А то я, покуда добуду с красного ботинки, могу от простуды окочуриться».
Григорий поехал и, отъезжая, слышал, как между казаками возгорался спор. Стремянников звонким тенорком кричал:
– Брешешь ты, Брехович! На то и батяня твой был Брех! Не было из казаков святых! Все они мужичьего роду.
– Нет, был!
– Брешешь, как кобель!
– Нет, был!
– Кто?
– А Егорий-победоносец?
– Тюууу! Окстись, чумовой! Да рази ж он казак?
– Чистый донской, родом с низовой станицы, кубыть, Семикаракорской.
– Ох, и гнешь! Хучь попарил бы спервоначалу. Не казак он!
– Не казак? А зачем его при пике изображают?
Дальше Григорий не слышал. Он тронул рысью, спустился в балочку и, пересекая Гетманский шлях, увидел, как подвода и верховые медленно съезжают с горы в хутор.

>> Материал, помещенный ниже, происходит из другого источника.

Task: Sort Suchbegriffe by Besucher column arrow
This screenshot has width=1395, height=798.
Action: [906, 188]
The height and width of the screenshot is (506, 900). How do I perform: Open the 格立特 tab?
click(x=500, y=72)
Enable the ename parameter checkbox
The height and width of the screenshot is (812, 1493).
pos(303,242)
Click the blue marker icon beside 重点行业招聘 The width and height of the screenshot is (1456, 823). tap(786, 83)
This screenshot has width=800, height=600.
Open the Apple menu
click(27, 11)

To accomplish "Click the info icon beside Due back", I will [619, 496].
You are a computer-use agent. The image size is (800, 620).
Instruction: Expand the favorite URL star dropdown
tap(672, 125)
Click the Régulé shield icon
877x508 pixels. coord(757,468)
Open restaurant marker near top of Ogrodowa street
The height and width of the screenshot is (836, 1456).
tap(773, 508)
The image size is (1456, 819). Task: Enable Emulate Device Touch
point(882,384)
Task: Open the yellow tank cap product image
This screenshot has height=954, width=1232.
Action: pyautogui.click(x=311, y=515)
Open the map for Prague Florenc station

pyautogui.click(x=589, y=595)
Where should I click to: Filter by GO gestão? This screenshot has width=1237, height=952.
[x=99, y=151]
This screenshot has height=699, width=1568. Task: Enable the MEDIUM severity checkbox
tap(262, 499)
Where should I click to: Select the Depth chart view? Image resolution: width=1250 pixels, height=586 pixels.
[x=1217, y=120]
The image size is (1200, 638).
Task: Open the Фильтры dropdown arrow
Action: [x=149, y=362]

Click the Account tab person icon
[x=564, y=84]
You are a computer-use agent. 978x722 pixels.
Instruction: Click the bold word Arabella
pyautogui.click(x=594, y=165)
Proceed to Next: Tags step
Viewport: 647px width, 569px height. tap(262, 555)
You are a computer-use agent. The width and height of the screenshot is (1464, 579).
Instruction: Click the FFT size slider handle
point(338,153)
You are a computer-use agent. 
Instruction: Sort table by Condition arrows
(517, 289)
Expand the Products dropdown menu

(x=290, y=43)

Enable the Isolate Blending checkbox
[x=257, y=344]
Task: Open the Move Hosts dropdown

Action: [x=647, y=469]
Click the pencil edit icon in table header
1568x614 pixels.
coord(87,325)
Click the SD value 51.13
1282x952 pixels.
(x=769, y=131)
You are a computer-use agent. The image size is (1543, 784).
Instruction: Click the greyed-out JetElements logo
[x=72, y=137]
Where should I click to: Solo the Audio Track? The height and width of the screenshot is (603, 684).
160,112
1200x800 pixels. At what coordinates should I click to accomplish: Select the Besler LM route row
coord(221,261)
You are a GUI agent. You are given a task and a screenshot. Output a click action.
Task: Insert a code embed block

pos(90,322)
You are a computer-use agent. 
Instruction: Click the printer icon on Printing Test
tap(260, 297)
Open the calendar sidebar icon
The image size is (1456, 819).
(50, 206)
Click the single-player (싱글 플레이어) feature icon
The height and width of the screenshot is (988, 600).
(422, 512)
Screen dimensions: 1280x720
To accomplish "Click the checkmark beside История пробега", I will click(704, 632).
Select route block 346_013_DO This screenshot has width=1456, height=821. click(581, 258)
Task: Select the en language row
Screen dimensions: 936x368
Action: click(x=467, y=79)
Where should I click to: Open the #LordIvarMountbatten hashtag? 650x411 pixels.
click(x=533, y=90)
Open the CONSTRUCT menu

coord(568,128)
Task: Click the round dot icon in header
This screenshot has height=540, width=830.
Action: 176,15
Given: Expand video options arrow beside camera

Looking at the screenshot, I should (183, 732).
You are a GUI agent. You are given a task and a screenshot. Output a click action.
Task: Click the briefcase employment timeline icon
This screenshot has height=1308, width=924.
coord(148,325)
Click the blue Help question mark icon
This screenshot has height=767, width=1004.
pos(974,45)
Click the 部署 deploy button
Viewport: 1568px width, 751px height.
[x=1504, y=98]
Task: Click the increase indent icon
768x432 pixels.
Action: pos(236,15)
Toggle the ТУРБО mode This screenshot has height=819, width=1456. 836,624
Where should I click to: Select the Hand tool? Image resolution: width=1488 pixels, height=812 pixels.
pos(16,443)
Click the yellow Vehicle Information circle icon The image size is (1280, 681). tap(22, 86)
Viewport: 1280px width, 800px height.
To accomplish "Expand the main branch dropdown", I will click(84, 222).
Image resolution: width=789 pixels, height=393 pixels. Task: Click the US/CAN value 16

Почти до самой Каргинской ехал Григорий рысью. Легонький ветерок поигрывал гривой ни разу не запотевшего коня. Бурые длинные суслики перебегали дорогу, тревожно посвистывали. Их резкий предостерегающий посвист странным образом гармонировал с величайшим безмолвием, господствовавшим в степи. На буграх, на вершинных гребнях сбоку от дороги взлетывали самцы-стрепеты. Снежно-белый, искрящийся на солнце стрепеток, дробно и споро махая крыльями, шел ввысь и, достигнув зенита в подъеме, словно плыл в голубеющем просторе, вытянув в стремительном лете шею, опоясанную бархатисто-черным брачным ожерелком, удаляясь с каждой секундой. А отлетев с сотню саженей, снижался, еще чаще трепеща крылами, как бы останавливаясь на месте. Возле самой земли, на зеленом фоне разнотравья в последний раз белой молнией вспыхивало кипенно-горючее оперенье крыльев и гасло: стрепет исчезал, поглощенный травой.